El breve combate había terminado. Kojirō confiaba en enfrentarse a cuatro o cinco hombres, pero Tadatoshi dijo que ya había visto suficiente.

Aquella noche, cuando Kakubei regresó a casa, Kojirō le preguntó:

—¿Me excedí un poco? Quiero decir delante de su señoría.

—No, fue una magnífica actuación.

Kakubei se sentía bastante incómodo. Ahora que podía evaluar en su plena extensión la habilidad de Kojirō, se sentía como un hombre que hubiera mantenido un pajarillo contra su pecho y luego viera que crecía para convertirse en un águila.

—¿Ha dicho algo el señor Tadatoshi?

—Nada en particular.

—Vamos, hombre, debe de haber hecho algún comentario.

—Pues no. Se marchó del campo de tiro al arco sin decir palabra.

—Humm. —Kojirō parecía decepcionado, pero dijo—: Bueno, no importa. Me ha impresionado como un hombre más grande de lo que se cree en general, y he pensado que si alguna vez tuviera que servir a alguien, muy bien podría ser él. Pero, por supuesto, no puedo influir lo más mínimo en el resultado de los acontecimientos.

No reveló que había meditado a fondo en la situación. Después de los clanes de Date, Kuroda, Shimazu y Mōri, el de Hosokawa era el más prestigioso y seguro. Sin duda seguiría siéndolo mientras el señor Sansai estuviera al frente del feudo de Buzen, y más tarde o más temprano Edo y Osaka tendrían una colisión definitiva. No había manera de predecir el resultado. Un samurai que hubiera elegido al maestro inadecuado fácilmente podría verse reducido de nuevo a la condición de rōnin, toda su vida sacrificada por el estipendio de unos pocos meses.
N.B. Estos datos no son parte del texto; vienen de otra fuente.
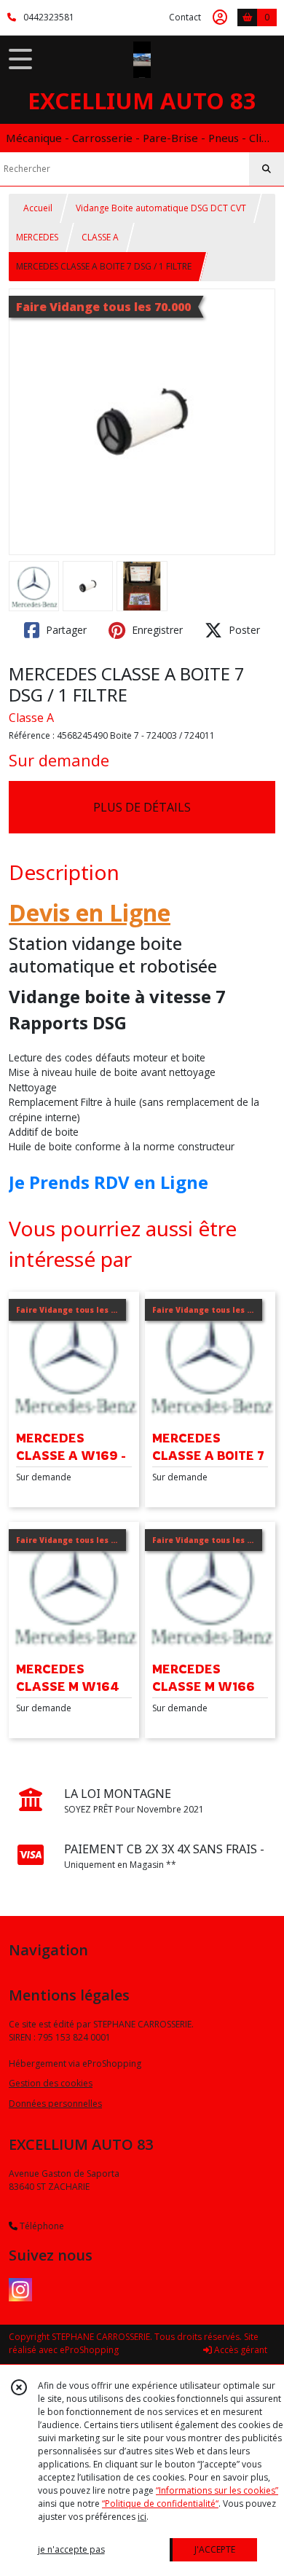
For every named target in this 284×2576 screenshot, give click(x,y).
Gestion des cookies (50, 2083)
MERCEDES (37, 237)
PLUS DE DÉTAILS (142, 807)
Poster (243, 630)
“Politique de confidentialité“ (160, 2503)
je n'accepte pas (71, 2549)
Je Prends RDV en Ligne (108, 1182)
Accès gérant (239, 2350)
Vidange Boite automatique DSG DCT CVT (161, 208)
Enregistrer (156, 630)
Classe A (31, 718)
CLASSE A (100, 237)
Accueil (37, 208)
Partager (65, 630)
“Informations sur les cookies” (217, 2490)
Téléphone (40, 2226)
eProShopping (89, 2350)
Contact (185, 17)
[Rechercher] (266, 169)
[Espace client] (219, 17)
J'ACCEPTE (214, 2549)
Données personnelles (55, 2103)
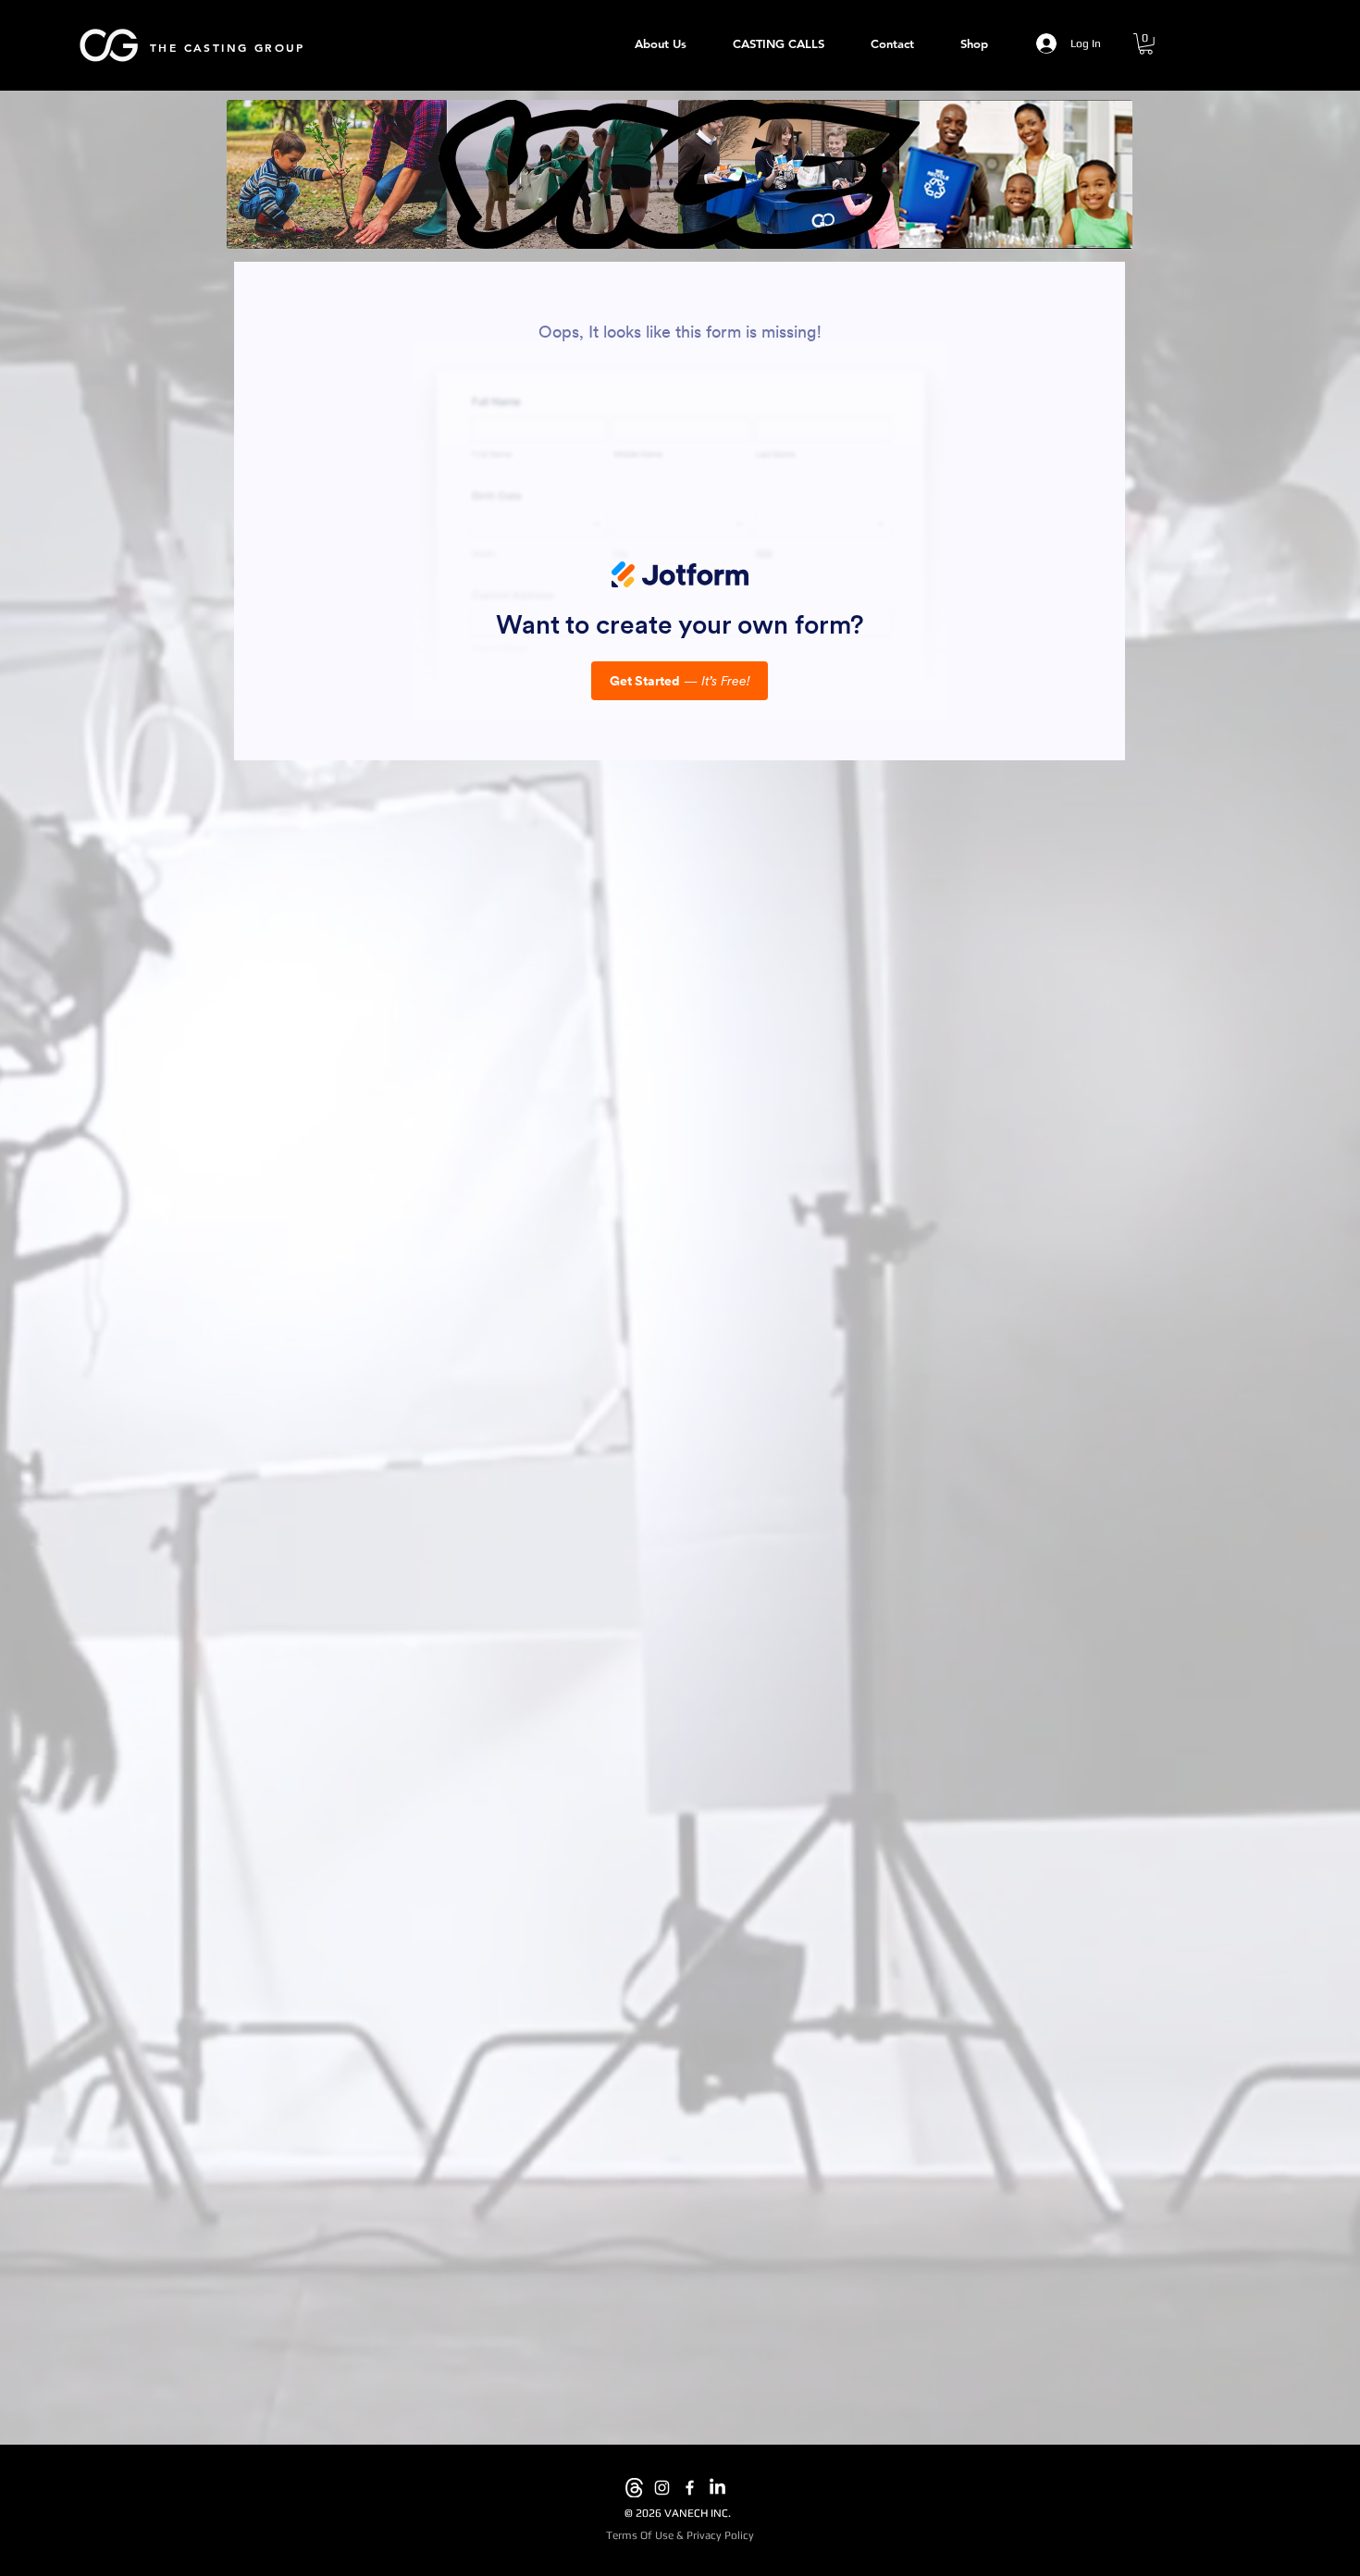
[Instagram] (662, 2487)
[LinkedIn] (717, 2487)
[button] (1145, 44)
Al día siguiente se supo que Gorōji había sobrevivido al encuentro, aunque la pelvis o el fémur izquierdo había quedado destrozado. Kojirō recibió la noticia con calma, diciéndose que aunque no le dieran una posición, había demostrado perfectamente sus cualidades.

Unos días después anunció de repente que iba a hacer una visita a Gorōji. Sin ofrecer ninguna explicación de tan súbita amabilidad, partió solo y a pie hacia la casa de Gorōji, que estaba cerca del puente de Tokiwa.
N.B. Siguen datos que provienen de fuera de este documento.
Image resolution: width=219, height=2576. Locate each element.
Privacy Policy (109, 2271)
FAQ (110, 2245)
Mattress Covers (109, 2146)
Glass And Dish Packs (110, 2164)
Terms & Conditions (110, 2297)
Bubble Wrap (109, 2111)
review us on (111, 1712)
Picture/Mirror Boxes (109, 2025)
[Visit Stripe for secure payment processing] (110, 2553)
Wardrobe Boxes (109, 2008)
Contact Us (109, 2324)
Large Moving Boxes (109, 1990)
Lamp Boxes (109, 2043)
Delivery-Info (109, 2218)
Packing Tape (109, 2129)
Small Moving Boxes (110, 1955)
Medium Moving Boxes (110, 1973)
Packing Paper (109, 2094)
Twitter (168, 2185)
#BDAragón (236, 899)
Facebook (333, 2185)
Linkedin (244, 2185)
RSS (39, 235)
El inesperado visitante fue recibido con cordialidad por el herido.

—Un combate es un combate —le dijo Gorōji, con una sonrisa en los labios y los ojos húmedos—. Puedo deplorar mi falta de habilidad, pero desde luego no te guardo rencor. Me he alegrado de tu visita y te la agradezco.

Cuando Kojirō se hubo ido, Gorōji le dijo a un amigo que le acompañaba:

—He ahí un samurai al que puedo admirar. Creía que era un arrogante hijo de perra, pero resulta que es amistoso y cortés.

Ésa era precisamente la reacción que había esperado Kojirō. Formaba parte de su plan. Otros visitantes oirían que el mismo hombre derrotado le alababa. Hizo otras tres visitas a la casa de Gorōji, con un intervalo de dos o tres días entre una y otra. En una ocasión incluso encargó en el mercado de pescado que le enviaran un pez vivo, como regalo para acompañar sus deseos de un pronto y total restablecimiento.